Photo by Luis Gamez ’15 | Fr. Harry “Dutch” Olivier hands out ice cream sandwiches to Loyola Academy scholars at break Sept. 4, 2012 to celebrate his 85th birthday.
2 years after his death, community members look back at surrounding days, ‘Dutch’s’ impact on campus
By Anthony Cardellini ’17
THE ROUNDUP
The Rev. Harry “Dutch” Olivier, S.J. died Tuesday, March 17, 2015 at the age of 88.
He was a Jesuit for 71 years and a member of the Brophy faculty for 28 years.
A second gym opened this January, nicknamed “The Dutch” in honor of Fr. Olivier, who was a team chaplain and sports fan. The Jesuit priest was also a fan of all student activities and his presence was felt in programs like retreats and Loyola Project.
Almost two years after his death, Fr. Olivier’s influence on campus is still apparent to students and especially faculty.
In this oral history, students, teachers and administrators share their memories about the days surrounding Fr. Olivier’s death.
‘Don’t make a fuss of me’
Devin McManimon McNally ’17: He would do most of the noonday masses in Brophy Chapel, so that was really my first encounter with Fr. Olivier. Then I started seeing him around … I almost got this idea in my head that he was both a figurehead of Brophy but also a friend to all the Brophy students.
Mr. Jim Grindey, Religious Studies department chair: About a few months [before he died] I was in the Chapel and I was praying, I was bringing my Ignatian Workout kids in. And I remember in the back of the sacristy I went to turn the lights on and I saw Fr. Olivier sitting there praying with his breviary with his eyes closed and he was just in peace, you know?

* **What you are asked to do**:
Please reproduce the article about Fr. Olivier above word for word, from its first line to its last.

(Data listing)

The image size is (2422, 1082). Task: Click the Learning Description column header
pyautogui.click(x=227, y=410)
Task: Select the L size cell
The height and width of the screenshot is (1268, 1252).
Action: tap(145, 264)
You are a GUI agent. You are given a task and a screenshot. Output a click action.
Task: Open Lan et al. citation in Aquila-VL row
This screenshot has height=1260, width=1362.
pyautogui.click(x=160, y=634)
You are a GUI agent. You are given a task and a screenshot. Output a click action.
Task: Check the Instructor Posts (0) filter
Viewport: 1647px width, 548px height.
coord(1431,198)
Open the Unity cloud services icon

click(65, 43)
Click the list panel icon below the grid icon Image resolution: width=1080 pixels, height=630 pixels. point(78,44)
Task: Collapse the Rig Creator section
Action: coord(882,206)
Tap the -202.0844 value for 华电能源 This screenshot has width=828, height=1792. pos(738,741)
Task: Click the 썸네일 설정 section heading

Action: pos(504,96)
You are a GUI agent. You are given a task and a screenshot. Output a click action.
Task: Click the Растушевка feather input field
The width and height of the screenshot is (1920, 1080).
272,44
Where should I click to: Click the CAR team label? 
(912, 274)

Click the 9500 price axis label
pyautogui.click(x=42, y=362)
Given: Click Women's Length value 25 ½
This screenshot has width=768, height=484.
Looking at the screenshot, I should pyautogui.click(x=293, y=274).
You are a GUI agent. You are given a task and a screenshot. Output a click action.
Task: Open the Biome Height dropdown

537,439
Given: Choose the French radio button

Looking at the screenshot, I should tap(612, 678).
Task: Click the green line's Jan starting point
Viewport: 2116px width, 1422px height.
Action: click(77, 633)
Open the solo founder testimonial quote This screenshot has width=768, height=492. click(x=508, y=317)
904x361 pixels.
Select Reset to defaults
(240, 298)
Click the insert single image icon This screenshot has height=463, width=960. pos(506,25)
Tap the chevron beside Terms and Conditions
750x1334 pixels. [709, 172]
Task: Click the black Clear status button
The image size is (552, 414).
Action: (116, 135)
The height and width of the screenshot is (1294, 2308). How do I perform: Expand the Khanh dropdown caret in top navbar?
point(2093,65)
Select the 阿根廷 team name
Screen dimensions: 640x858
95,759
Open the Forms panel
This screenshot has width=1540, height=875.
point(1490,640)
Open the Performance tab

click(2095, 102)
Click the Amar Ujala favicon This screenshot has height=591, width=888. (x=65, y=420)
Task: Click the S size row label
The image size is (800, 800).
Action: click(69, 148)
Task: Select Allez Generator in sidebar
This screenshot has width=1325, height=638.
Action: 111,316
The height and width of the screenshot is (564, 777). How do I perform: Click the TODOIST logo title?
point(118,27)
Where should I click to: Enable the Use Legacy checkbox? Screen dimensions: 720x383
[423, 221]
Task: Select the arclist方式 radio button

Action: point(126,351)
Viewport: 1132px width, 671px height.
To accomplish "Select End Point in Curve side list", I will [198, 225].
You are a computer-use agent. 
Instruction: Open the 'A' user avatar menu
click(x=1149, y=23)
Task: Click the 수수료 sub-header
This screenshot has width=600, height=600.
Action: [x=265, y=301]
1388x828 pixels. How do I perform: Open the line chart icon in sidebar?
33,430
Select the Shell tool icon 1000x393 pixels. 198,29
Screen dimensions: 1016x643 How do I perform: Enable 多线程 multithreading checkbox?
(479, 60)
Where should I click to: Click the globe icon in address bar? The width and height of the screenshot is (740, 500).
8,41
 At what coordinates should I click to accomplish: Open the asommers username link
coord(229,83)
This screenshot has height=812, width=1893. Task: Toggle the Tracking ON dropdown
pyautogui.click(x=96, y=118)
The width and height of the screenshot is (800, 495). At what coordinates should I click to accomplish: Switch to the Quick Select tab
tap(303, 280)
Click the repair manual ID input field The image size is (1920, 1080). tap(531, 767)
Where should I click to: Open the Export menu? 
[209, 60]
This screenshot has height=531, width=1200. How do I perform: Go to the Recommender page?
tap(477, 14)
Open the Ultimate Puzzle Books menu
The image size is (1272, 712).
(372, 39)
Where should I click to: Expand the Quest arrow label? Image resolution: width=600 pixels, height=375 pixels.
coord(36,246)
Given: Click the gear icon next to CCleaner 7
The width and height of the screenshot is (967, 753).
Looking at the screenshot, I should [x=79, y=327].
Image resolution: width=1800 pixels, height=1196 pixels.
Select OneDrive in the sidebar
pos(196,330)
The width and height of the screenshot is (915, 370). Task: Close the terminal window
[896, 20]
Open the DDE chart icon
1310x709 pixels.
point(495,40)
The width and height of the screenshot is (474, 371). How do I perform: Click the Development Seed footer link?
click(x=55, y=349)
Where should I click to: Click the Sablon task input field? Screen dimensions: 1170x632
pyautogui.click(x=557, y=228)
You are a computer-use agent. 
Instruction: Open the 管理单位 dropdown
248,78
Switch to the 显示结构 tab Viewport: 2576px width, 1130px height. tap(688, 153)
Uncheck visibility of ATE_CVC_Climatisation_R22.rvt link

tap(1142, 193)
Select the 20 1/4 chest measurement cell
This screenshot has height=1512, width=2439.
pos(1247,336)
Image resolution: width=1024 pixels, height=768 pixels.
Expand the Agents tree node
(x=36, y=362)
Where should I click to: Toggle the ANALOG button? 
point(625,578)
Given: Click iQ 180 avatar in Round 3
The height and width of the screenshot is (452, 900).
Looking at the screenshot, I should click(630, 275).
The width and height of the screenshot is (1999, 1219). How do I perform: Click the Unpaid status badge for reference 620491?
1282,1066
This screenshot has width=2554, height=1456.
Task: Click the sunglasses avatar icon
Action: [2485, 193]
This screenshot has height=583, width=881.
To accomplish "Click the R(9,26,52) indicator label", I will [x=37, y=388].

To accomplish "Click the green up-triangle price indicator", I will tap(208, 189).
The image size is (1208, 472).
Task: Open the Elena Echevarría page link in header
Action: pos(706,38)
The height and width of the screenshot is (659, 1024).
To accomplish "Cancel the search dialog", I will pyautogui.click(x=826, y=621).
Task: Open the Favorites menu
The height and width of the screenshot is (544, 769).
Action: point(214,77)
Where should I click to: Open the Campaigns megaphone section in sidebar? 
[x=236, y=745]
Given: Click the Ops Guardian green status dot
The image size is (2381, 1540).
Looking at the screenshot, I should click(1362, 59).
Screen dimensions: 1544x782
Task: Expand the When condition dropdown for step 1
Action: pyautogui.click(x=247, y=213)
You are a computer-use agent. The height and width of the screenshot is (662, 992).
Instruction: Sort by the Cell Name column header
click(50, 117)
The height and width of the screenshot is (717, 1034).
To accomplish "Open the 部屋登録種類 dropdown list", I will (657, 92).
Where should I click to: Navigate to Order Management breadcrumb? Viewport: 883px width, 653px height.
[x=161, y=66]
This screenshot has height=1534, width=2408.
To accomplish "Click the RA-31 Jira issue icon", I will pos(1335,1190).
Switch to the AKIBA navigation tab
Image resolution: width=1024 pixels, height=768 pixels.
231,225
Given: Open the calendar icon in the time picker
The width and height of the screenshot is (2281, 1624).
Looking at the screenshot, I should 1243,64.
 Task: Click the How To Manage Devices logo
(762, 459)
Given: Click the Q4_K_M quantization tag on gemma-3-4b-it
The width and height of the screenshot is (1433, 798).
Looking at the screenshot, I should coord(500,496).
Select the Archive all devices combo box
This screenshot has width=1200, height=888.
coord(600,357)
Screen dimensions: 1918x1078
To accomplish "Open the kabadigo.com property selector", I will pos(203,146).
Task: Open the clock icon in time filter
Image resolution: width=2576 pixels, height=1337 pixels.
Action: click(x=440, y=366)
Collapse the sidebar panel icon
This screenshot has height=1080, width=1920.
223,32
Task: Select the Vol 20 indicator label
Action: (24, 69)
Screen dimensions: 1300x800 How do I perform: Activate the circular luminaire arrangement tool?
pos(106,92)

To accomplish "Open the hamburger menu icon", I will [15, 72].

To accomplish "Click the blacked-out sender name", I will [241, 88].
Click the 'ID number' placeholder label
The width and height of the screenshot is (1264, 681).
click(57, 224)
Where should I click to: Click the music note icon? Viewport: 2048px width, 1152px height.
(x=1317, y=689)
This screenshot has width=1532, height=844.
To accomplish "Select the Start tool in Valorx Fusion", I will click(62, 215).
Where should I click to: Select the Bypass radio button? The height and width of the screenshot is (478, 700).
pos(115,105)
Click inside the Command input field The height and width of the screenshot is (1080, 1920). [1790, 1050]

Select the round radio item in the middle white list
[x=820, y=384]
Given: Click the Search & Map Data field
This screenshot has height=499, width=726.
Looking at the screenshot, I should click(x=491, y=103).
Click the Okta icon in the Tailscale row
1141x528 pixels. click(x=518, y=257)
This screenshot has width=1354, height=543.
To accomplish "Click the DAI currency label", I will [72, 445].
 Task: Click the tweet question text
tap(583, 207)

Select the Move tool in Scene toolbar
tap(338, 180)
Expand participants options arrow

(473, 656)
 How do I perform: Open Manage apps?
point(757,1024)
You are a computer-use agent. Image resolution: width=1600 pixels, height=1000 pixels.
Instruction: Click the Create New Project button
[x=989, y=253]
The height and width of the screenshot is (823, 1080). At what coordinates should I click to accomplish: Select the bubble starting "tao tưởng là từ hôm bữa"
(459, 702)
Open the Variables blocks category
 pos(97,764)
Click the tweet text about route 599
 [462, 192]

* **Written response**:
Photo by Luis Gamez ’15 | Fr. Harry “Dutch” Olivier hands out ice cream sandwiches to Loyola Academy scholars at break Sept. 4, 2012 to celebrate his 85th birthday.
2 years after his death, community members look back at surrounding days, ‘Dutch’s’ impact on campus
By Anthony Cardellini ’17
THE ROUNDUP
The Rev. Harry “Dutch” Olivier, S.J. died Tuesday, March 17, 2015 at the age of 88.
He was a Jesuit for 71 years and a member of the Brophy faculty for 28 years.
A second gym opened this January, nicknamed “The Dutch” in honor of Fr. Olivier, who was a team chaplain and sports fan. The Jesuit priest was also a fan of all student activities and his presence was felt in programs like retreats and Loyola Project.
Almost two years after his death, Fr. Olivier’s influence on campus is still apparent to students and especially faculty.
In this oral history, students, teachers and administrators share their memories about the days surrounding Fr. Olivier’s death.
‘Don’t make a fuss of me’
Devin McManimon McNally ’17: He would do most of the noonday masses in Brophy Chapel, so that was really my first encounter with Fr. Olivier. Then I started seeing him around … I almost got this idea in my head that he was both a figurehead of Brophy but also a friend to all the Brophy students.
Mr. Jim Grindey, Religious Studies department chair: About a few months [before he died] I was in the Chapel and I was praying, I was bringing my Ignatian Workout kids in. And I remember in the back of the sacristy I went to turn the lights on and I saw Fr. Olivier sitting there praying with his breviary with his eyes closed and he was just in peace, you know?